──────── TASK MATERIAL ────────

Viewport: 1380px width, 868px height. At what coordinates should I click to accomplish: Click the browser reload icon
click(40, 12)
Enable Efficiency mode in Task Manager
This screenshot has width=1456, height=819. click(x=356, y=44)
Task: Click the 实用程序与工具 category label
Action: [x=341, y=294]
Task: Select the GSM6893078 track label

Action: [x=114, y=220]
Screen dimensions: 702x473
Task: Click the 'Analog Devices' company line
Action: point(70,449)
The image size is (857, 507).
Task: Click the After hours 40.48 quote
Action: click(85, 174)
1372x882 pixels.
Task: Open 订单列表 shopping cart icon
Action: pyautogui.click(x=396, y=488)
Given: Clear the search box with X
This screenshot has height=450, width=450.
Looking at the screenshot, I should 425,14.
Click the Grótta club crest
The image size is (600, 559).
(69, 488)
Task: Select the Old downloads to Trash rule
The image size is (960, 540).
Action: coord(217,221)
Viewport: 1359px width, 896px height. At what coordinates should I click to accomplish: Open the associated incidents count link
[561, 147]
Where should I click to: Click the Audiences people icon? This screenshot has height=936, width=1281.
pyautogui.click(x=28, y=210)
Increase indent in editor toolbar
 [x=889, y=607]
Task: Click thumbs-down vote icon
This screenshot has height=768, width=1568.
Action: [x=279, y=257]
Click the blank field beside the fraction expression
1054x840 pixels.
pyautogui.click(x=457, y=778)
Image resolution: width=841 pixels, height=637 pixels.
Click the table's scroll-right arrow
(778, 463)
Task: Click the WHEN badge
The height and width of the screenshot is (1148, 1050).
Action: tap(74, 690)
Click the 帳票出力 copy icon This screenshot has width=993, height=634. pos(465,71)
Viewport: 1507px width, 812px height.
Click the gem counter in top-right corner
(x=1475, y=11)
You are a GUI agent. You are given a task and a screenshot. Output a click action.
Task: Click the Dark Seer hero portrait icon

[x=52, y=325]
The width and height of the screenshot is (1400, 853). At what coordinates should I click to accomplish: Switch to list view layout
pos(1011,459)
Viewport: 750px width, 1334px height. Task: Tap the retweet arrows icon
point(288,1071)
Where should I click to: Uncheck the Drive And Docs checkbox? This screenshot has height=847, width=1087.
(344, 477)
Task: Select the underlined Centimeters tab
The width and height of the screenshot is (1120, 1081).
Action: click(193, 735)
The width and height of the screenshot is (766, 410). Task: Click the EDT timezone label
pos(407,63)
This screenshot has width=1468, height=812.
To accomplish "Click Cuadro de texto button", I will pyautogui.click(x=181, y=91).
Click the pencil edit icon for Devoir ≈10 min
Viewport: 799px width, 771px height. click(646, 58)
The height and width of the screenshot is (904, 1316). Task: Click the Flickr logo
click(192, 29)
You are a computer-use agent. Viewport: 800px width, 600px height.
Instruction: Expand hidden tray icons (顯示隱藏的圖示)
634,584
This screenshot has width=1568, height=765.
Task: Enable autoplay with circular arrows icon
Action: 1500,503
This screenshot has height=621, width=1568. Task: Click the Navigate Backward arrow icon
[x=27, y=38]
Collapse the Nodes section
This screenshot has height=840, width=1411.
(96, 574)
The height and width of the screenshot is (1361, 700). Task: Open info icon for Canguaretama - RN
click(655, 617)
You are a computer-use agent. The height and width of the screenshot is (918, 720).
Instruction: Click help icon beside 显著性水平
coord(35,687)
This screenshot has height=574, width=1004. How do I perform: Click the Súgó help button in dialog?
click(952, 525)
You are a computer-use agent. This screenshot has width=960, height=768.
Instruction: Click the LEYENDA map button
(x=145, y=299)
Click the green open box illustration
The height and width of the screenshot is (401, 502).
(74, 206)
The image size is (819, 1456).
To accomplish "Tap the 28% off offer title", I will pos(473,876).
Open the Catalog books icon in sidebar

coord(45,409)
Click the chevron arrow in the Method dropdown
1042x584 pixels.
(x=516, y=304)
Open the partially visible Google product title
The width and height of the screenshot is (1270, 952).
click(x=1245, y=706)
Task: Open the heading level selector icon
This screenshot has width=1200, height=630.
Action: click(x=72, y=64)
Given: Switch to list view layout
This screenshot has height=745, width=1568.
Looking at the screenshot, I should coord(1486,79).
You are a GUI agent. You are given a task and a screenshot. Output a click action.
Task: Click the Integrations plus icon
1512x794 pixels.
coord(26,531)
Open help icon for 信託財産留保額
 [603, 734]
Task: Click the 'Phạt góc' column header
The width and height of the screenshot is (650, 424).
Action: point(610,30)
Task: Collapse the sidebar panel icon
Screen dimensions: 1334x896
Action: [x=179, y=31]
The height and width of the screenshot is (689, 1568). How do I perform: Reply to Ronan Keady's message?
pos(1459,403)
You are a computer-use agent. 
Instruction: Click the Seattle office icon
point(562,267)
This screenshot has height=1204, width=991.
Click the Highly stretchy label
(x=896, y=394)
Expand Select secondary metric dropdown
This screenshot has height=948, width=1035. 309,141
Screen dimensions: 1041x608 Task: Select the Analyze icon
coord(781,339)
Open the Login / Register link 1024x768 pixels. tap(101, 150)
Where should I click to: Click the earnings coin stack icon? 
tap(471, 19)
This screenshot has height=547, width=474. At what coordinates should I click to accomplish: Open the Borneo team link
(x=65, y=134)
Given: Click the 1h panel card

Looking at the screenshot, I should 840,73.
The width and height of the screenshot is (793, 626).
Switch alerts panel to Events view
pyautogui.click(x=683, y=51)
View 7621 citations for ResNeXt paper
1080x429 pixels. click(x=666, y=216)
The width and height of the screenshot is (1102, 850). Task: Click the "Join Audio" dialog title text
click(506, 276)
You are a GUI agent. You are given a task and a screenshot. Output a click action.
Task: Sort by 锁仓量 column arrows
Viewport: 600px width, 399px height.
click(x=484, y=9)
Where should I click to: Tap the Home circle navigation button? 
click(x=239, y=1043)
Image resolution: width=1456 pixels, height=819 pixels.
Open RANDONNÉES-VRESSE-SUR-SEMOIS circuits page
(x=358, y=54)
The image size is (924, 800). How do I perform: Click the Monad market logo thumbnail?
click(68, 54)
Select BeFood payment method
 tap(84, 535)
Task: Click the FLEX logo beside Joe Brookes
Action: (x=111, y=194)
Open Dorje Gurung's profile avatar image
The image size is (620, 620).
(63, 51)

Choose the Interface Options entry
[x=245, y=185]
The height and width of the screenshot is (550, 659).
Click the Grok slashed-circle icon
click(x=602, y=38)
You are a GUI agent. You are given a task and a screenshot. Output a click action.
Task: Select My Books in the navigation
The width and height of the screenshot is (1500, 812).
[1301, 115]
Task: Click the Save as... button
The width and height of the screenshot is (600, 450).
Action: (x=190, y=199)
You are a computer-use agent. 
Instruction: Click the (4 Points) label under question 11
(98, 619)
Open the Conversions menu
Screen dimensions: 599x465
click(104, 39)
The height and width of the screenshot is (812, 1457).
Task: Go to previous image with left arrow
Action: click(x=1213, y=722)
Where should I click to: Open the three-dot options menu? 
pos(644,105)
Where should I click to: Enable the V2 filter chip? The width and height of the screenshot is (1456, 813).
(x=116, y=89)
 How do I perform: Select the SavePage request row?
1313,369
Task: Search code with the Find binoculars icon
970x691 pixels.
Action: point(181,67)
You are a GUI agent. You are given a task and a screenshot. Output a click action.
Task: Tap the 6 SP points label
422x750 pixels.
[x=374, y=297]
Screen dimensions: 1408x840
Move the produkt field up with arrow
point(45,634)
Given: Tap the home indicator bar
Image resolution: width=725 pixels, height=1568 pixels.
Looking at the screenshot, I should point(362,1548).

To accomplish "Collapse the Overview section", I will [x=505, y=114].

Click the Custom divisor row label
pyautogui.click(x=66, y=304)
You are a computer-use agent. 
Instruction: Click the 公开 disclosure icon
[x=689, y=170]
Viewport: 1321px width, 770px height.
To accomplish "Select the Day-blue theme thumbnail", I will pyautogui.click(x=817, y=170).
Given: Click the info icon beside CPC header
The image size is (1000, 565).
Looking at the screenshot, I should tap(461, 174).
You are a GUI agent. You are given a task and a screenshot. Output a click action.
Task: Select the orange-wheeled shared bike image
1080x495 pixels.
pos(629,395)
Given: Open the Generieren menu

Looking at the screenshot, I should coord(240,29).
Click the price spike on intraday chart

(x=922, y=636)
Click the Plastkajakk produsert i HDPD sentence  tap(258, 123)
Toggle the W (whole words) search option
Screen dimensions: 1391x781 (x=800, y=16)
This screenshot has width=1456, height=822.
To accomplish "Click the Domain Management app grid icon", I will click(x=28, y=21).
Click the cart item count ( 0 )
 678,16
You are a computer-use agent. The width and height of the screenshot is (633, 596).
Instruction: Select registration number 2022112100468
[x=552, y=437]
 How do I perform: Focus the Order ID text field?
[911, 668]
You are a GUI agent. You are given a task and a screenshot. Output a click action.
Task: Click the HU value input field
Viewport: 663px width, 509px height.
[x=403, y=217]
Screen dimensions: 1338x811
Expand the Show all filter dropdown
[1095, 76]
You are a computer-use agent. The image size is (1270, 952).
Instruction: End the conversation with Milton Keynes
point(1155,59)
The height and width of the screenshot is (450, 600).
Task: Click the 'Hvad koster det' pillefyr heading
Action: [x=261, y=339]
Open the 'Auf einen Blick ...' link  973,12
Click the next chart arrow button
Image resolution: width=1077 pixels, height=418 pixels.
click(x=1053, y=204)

────────

● **SHORT PROBLEM**:
Arrange everything in the records from the line containing "Screen dimensions: 1338x811" down to the line containing "Action: [x=261, y=339]" as a JSON list of strings, one string per line, with blank lines omitted.

● **COMPLETED EXERCISE**:
[
  "Screen dimensions: 1338x811",
  "Expand the Show all filter dropdown",
  "[1095, 76]",
  "You are a computer-use agent. The image size is (1270, 952).",
  "Instruction: End the conversation with Milton Keynes",
  "point(1155,59)",
  "The height and width of the screenshot is (450, 600).",
  "Task: Click the 'Hvad koster det' pillefyr heading",
  "Action: [x=261, y=339]"
]